/---

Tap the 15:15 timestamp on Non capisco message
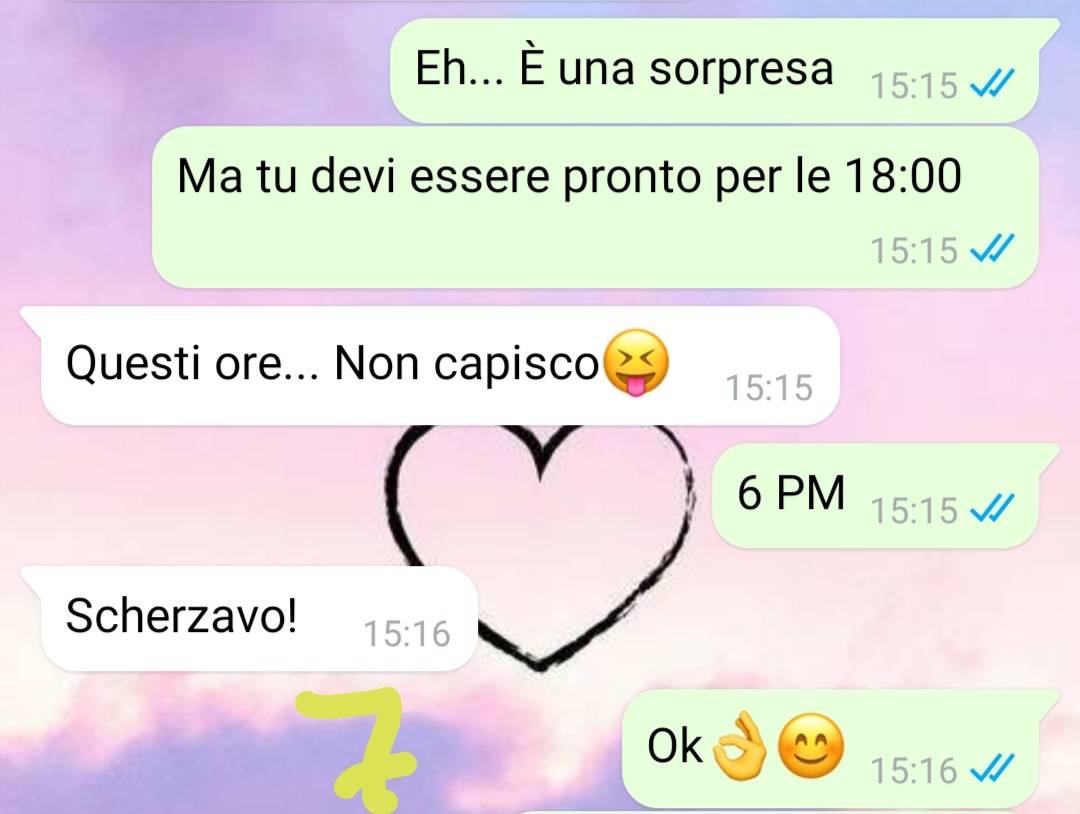The width and height of the screenshot is (1080, 814). [769, 387]
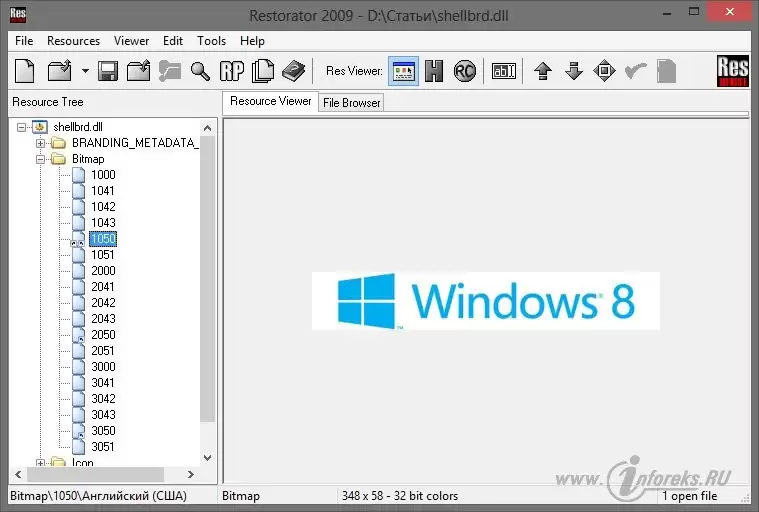Screen dimensions: 759x512
Task: Switch to the File Browser tab
Action: (x=351, y=103)
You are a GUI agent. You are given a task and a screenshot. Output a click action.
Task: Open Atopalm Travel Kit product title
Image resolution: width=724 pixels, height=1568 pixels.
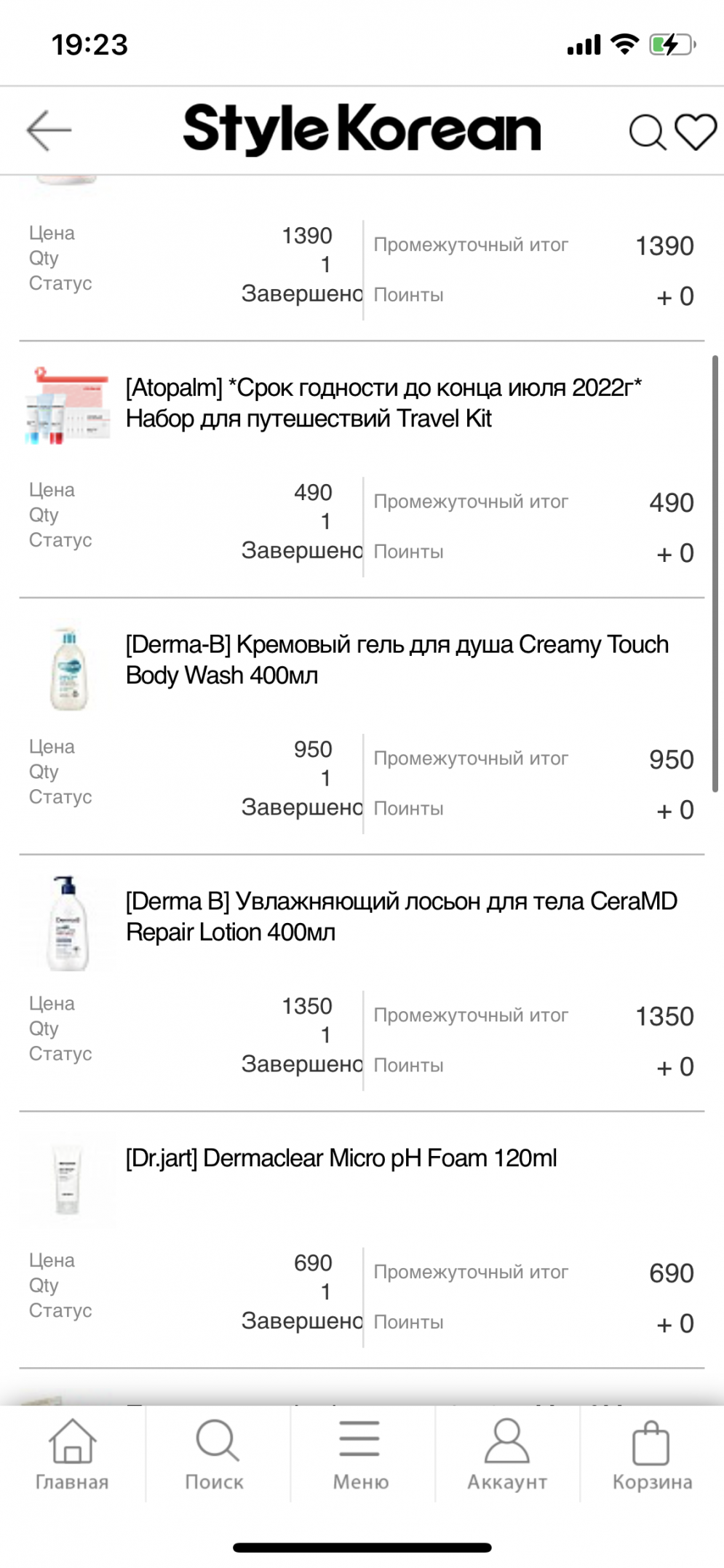click(383, 403)
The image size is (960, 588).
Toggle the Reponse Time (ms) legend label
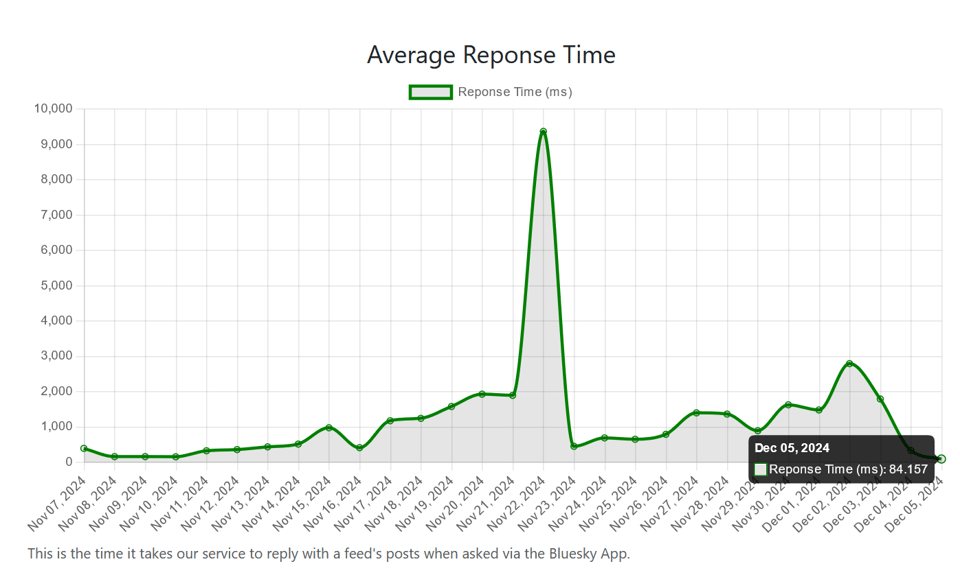coord(514,92)
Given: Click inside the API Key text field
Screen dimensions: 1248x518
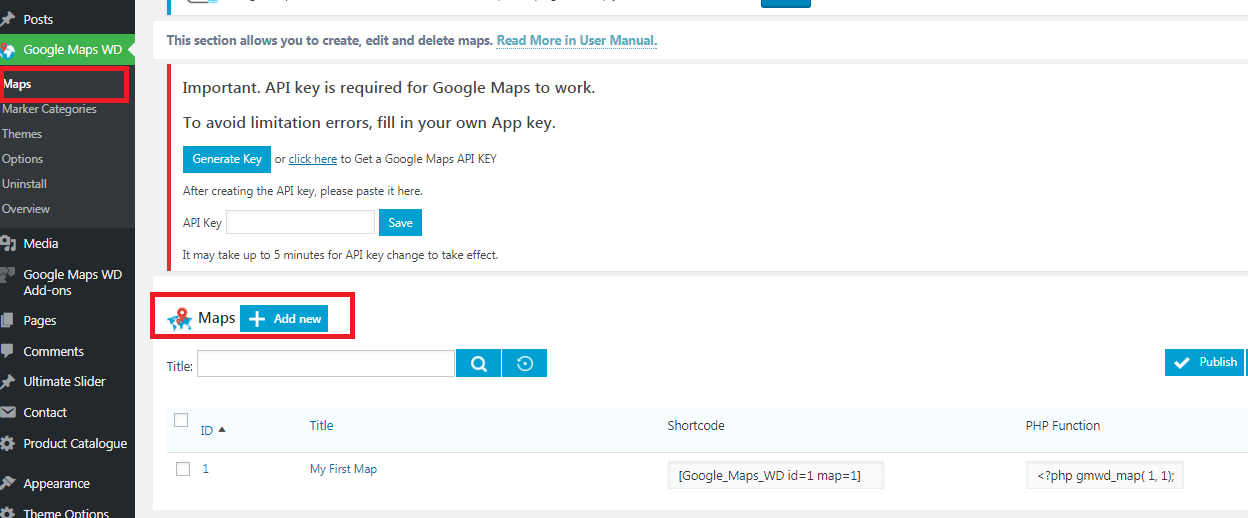Looking at the screenshot, I should pyautogui.click(x=300, y=222).
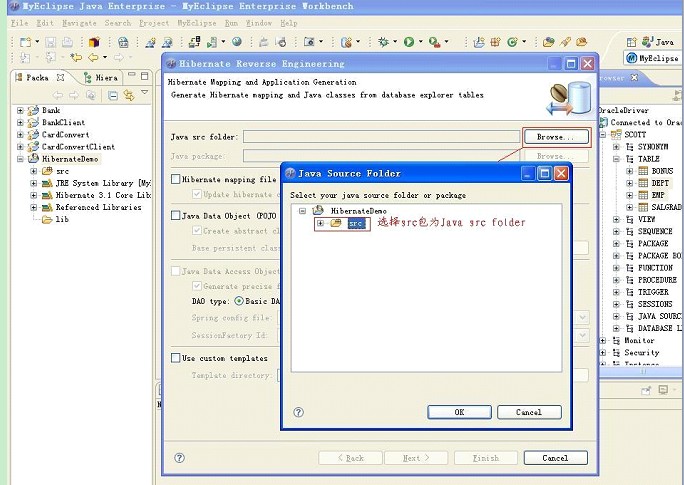The image size is (684, 485).
Task: Expand the Bank project in Package Explorer
Action: [20, 110]
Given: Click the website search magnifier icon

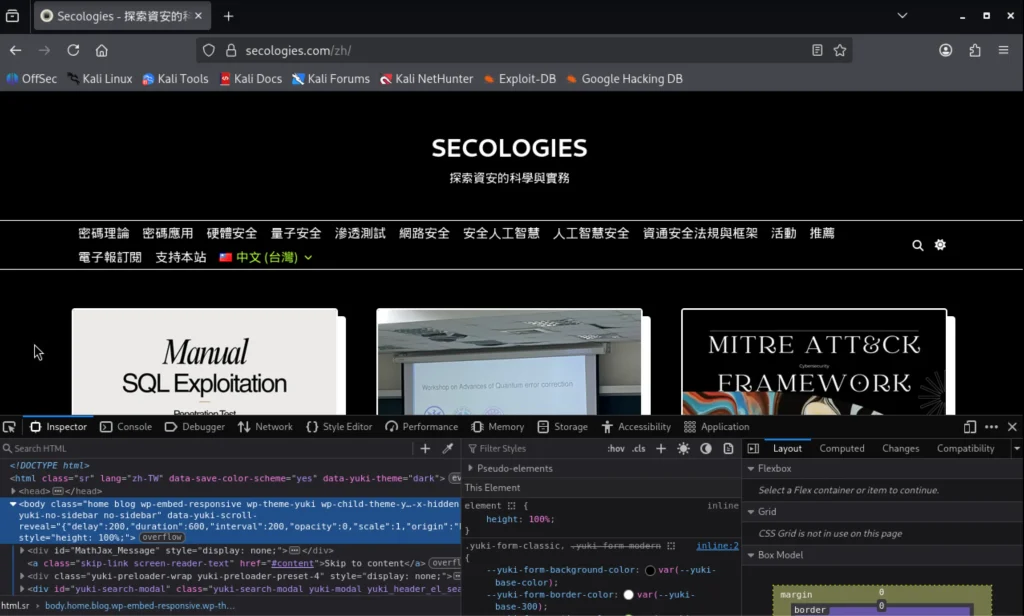Looking at the screenshot, I should [917, 245].
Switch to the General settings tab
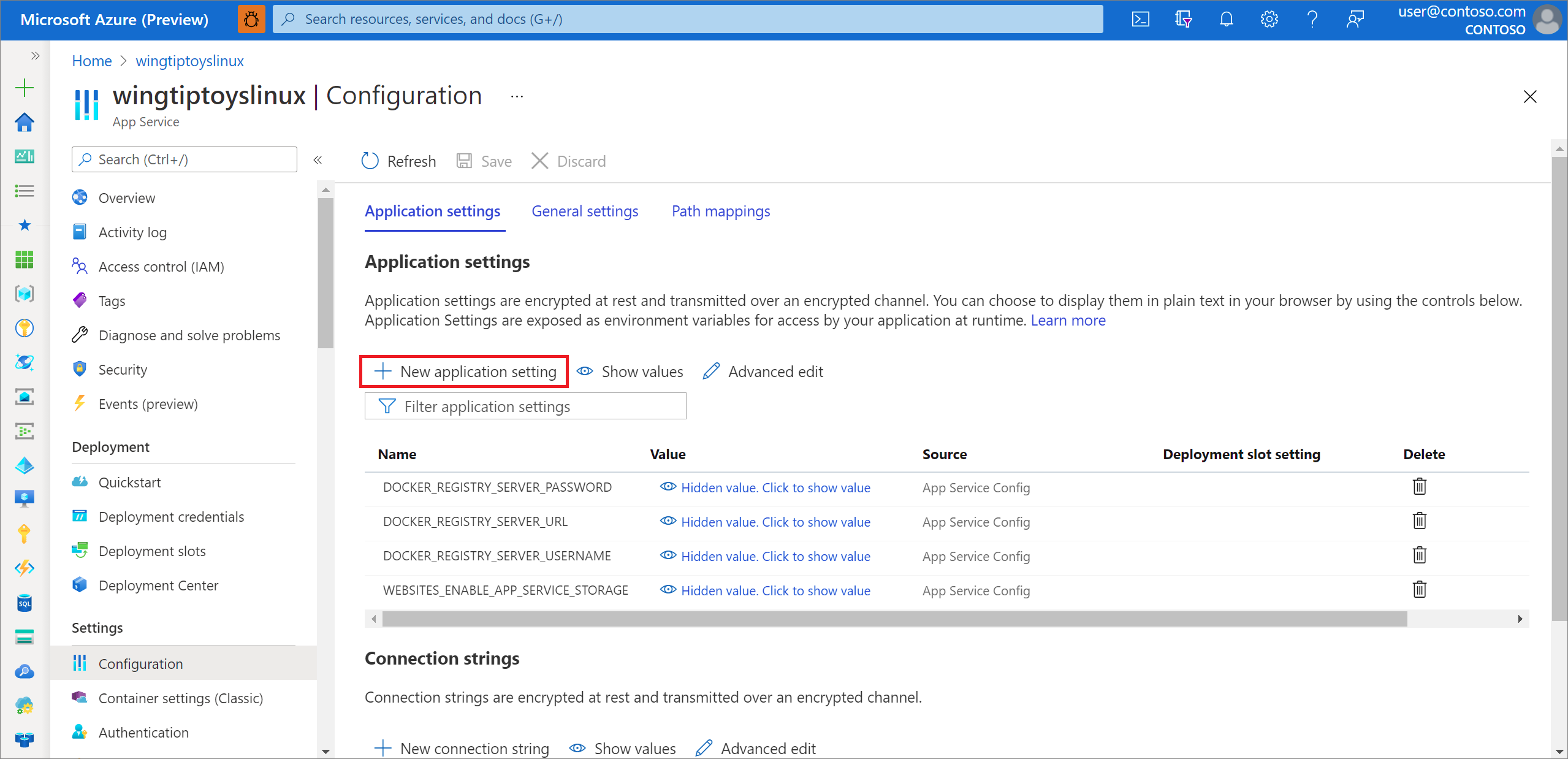 point(585,211)
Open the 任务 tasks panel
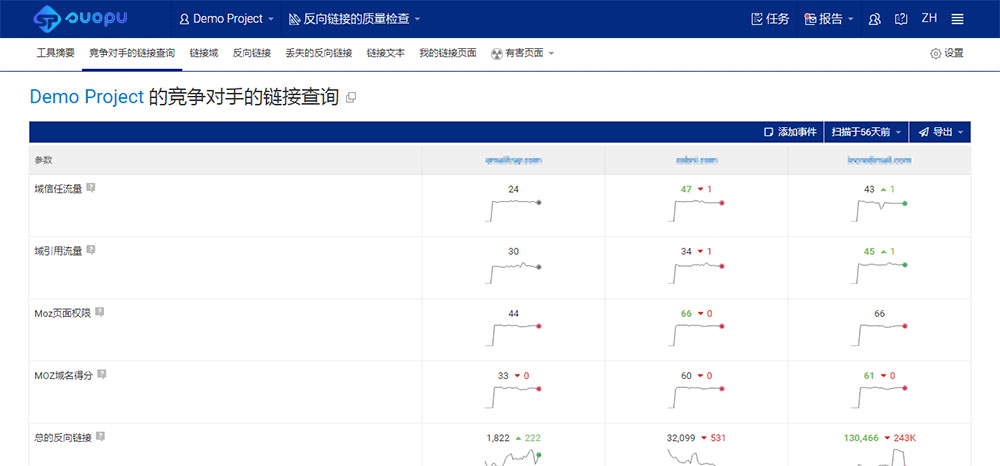 pos(770,19)
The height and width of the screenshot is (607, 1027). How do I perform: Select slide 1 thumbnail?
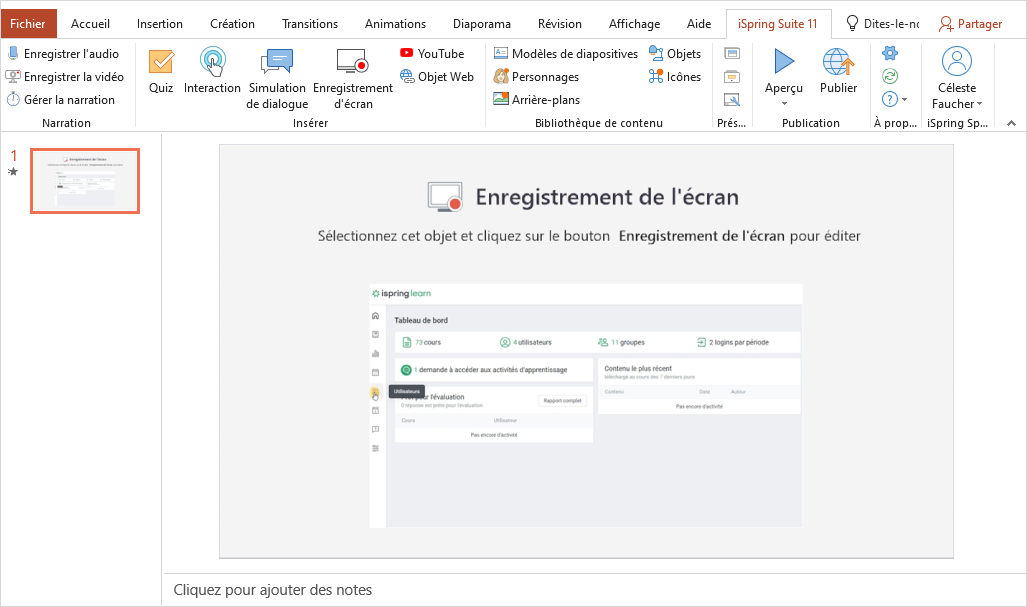click(85, 181)
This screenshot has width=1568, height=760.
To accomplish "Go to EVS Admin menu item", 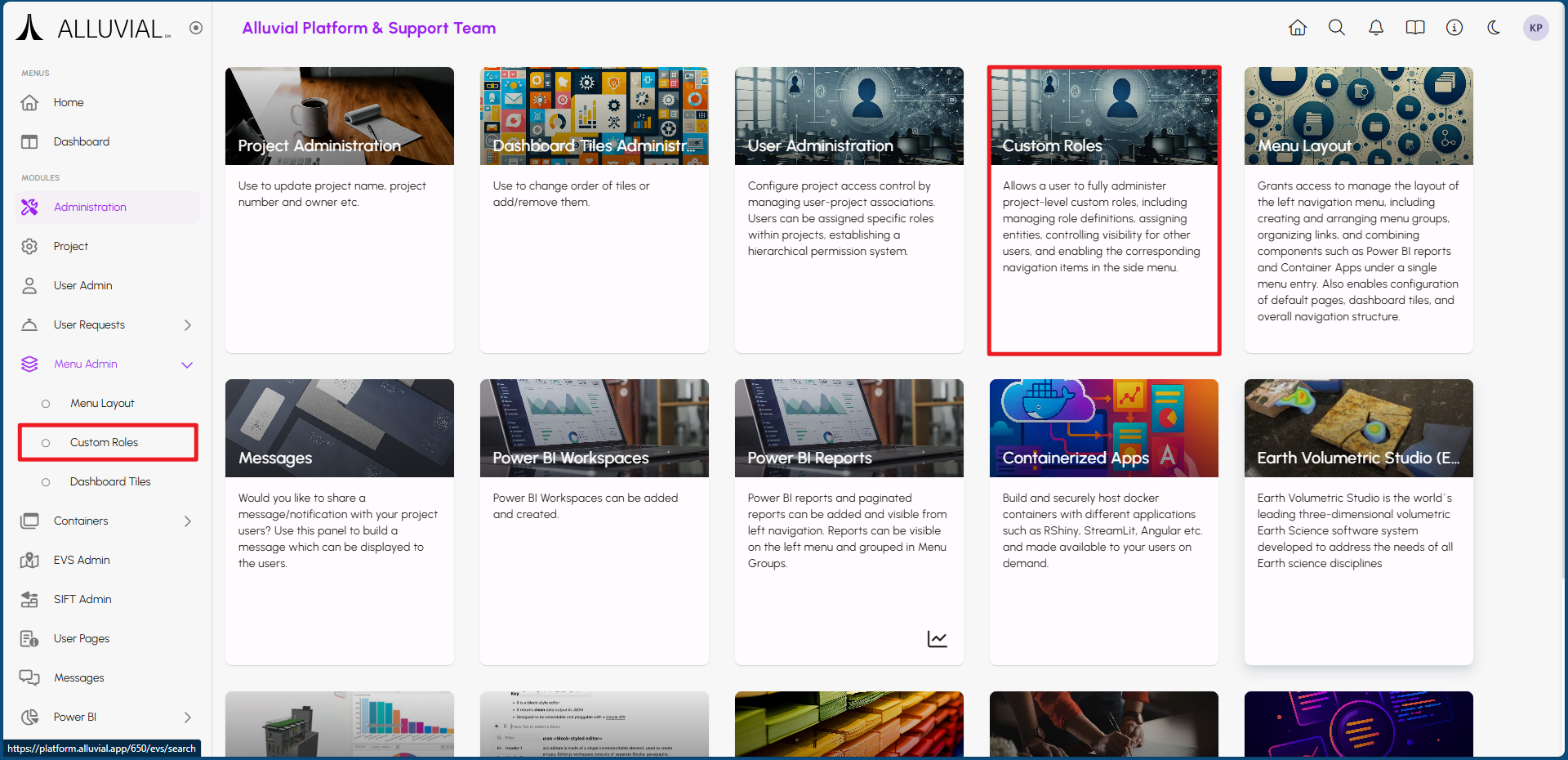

\---

Activity —
All lines from the one containing "You are a GUI" to the last line of the records above, both included, need to be repeated word for word; omit the pictures.

Final answer —
You are a GUI agent. You are given a task and a screenshot. Output a click action.
Task: Open Atopalm Travel Kit product title
Image resolution: width=724 pixels, height=1568 pixels.
click(383, 403)
The image size is (960, 588).
Toggle the Reponse Time (ms) legend label
coord(514,92)
Given: Click inside the API Key text field
Screen dimensions: 1248x518
Looking at the screenshot, I should pyautogui.click(x=300, y=222).
The image size is (684, 485).
Task: Expand the Bank project in Package Explorer
Action: [20, 110]
Given: Click the website search magnifier icon

Looking at the screenshot, I should [917, 245].
Switch to the General settings tab
 point(585,211)
Open the 任务 tasks panel
 pos(770,19)
The height and width of the screenshot is (607, 1027). How do I perform: Select slide 1 thumbnail?
click(85, 181)
This screenshot has width=1568, height=760.
To accomplish "Go to EVS Admin menu item", 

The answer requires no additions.